Freitag, 14. November 2014

Mythische Phantasie und Wildes Denken

Mythische Phantasie zu besitzen ist etwas besonderes. Es ist eine Art Heimatgefühl in einer Zeit wo der Glaube an diese "Kraft der Mythen" in einem Meer von Kommerz versinkt. Ich habe immer an die Mythologie geglaubt, an den "mythischen Heros" der in "tausend Gestalten" weltweit auftritt. Heinrich Zimmer, C.G. Jung und Joseph Campbell sind für mich die führenden Mytographen, ihre Bücher haben mir anfangs den Weg in den Mythos gewiesen. Als ich an seiner Quelle ankam, konnte ich den Weg alleine weitergehen.

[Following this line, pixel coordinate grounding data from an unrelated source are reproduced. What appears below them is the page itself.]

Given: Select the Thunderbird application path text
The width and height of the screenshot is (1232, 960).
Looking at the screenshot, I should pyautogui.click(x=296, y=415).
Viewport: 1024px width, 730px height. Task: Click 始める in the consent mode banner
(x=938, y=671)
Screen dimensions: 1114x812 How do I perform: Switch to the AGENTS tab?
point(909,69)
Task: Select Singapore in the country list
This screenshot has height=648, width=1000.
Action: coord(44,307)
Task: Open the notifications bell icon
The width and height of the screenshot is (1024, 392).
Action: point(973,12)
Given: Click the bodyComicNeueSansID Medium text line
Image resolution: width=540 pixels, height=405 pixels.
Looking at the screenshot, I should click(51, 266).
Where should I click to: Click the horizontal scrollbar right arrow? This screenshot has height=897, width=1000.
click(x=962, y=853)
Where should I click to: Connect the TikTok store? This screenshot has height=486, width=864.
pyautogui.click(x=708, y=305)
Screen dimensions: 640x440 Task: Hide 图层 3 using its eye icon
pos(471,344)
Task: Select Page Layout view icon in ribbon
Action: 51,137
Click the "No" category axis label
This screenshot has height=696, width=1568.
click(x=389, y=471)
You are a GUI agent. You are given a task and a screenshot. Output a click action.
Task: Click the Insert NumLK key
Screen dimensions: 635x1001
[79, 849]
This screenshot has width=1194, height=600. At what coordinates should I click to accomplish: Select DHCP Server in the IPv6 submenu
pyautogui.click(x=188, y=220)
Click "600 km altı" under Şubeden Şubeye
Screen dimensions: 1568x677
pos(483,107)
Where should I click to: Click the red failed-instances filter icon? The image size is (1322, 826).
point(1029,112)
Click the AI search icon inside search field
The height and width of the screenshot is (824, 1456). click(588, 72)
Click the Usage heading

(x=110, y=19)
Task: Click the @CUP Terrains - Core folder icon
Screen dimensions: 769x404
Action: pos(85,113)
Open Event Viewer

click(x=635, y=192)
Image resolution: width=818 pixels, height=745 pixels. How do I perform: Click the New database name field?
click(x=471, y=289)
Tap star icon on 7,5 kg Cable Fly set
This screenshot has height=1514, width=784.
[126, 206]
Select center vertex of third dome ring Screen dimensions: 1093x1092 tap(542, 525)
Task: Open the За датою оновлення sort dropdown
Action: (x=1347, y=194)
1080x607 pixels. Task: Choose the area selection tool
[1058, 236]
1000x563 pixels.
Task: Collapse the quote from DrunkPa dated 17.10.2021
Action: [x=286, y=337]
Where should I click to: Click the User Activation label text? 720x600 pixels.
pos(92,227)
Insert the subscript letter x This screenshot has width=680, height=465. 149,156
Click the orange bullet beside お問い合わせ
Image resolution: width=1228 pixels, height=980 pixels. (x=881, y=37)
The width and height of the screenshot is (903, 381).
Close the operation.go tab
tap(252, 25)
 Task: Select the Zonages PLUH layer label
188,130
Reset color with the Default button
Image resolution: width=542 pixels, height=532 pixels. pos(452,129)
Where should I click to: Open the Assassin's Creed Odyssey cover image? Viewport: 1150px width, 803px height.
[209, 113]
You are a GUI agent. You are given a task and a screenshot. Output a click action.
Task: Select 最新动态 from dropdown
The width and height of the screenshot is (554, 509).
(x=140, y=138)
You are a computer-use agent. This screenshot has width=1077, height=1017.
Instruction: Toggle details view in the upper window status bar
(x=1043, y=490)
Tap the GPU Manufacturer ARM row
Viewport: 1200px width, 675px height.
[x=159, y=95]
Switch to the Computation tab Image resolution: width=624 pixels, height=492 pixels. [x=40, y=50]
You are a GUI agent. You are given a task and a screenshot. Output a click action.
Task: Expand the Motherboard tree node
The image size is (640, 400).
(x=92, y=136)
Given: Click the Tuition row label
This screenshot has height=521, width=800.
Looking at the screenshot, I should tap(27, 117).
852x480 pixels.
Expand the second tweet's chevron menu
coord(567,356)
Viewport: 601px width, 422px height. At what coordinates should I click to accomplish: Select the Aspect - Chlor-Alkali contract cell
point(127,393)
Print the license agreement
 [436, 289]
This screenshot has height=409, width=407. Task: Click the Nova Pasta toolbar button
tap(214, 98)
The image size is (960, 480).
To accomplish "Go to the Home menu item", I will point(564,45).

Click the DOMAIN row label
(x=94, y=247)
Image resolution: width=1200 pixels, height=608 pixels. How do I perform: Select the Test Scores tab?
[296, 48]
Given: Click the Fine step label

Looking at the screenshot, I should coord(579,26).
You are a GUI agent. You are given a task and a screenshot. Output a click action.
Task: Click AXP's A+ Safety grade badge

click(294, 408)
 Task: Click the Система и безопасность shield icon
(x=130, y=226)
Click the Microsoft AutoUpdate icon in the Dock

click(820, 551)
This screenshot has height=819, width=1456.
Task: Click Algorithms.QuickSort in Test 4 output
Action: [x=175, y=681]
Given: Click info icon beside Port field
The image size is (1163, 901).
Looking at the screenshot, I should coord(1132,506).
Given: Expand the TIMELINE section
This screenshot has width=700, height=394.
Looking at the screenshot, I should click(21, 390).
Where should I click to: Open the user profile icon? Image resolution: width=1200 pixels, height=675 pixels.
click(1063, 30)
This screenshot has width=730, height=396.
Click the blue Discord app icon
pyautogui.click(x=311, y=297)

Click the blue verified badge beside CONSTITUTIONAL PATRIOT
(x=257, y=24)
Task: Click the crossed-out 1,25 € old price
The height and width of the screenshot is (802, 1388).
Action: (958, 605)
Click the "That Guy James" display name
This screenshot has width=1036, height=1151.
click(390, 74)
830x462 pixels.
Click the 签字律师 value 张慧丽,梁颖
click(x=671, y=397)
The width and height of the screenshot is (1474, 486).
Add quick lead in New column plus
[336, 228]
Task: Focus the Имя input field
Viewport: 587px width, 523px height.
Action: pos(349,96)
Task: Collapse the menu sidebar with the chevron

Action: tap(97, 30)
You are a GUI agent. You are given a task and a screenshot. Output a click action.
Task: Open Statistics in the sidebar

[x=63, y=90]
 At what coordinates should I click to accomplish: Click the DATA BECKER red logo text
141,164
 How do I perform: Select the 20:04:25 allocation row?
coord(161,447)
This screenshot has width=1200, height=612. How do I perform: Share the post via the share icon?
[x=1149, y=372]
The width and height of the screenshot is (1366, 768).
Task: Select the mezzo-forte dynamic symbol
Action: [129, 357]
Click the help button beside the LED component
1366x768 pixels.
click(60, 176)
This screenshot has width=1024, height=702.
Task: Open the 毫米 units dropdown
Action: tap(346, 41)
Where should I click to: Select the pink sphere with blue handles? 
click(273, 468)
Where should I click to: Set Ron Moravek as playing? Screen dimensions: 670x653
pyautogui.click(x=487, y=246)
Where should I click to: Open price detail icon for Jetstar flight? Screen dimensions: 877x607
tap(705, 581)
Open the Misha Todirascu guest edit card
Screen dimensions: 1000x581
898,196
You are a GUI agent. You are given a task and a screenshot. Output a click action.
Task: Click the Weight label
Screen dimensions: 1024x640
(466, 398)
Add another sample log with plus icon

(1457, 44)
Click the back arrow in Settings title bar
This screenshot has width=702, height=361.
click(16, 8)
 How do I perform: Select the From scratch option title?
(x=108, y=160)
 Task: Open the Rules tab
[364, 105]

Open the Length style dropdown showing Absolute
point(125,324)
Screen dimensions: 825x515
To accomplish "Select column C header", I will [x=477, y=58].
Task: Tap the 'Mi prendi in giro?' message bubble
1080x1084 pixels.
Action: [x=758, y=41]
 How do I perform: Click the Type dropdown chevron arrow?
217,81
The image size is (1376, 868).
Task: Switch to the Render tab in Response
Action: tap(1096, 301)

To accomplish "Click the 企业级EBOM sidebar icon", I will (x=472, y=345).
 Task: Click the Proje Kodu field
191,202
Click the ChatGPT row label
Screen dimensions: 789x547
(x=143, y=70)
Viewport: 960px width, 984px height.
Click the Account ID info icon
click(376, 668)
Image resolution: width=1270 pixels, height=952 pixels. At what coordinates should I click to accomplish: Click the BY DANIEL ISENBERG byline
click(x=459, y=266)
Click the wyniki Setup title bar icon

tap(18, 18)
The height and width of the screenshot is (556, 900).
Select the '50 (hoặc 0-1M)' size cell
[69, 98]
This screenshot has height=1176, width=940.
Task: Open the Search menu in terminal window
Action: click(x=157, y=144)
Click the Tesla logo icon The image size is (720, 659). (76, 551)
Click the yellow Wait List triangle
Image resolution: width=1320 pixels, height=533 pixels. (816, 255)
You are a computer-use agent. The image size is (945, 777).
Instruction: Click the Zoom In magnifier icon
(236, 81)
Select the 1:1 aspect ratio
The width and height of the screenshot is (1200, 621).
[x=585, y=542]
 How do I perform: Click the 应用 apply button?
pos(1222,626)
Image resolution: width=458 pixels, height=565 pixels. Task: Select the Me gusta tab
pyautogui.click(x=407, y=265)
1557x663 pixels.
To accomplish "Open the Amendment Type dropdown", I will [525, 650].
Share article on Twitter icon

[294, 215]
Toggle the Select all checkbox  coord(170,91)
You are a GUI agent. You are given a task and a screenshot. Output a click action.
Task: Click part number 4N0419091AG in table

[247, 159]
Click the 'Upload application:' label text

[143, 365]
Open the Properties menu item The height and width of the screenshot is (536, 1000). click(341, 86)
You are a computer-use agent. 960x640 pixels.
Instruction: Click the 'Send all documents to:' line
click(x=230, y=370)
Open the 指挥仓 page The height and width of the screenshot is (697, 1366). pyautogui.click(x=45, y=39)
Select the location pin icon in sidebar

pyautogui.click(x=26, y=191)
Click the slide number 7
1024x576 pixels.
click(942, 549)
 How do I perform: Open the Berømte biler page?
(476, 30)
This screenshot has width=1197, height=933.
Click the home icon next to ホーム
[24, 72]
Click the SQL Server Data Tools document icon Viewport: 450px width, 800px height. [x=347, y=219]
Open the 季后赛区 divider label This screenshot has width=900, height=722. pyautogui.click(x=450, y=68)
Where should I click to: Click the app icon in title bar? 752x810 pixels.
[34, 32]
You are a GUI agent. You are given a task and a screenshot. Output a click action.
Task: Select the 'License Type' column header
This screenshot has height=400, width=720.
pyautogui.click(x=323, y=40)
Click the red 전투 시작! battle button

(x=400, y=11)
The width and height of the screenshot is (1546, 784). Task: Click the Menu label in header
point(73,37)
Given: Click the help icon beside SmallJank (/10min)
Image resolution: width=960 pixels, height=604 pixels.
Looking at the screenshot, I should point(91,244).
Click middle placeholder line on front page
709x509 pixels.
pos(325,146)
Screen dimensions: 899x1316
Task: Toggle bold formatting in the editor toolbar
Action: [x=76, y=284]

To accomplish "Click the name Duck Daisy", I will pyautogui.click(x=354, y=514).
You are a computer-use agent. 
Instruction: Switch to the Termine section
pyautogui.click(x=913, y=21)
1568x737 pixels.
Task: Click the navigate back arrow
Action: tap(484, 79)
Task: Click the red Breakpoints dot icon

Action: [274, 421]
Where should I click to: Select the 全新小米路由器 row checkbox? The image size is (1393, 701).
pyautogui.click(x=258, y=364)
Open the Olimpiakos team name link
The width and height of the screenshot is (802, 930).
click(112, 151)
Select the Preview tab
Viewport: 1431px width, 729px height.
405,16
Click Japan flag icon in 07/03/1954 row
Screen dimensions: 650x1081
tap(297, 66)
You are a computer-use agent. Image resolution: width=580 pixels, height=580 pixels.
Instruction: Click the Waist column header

Der ersten mythischen Gestalt der ich begegnete war Merlin. Irgendwann tauchte er aus dem Dunkel meines Unbewussten auf. In meinen Imaginationen wurde er dann sehr lebendig. Was ist Imagination denn anderes als "wildes Denken"! Wenn ich in einem Baum eine besondere Kraft erkenne denke ich "wild" und wenn ich in den Wäldern die Stimme Merlins zu hören glaube denke ich ebenfalls "wild". Wenn man diese Denkart einmal beherrscht, dann treten die Ewigen des Mythos an einen heran. Der Schlüssel zum Mythos ist das "wilde Denken.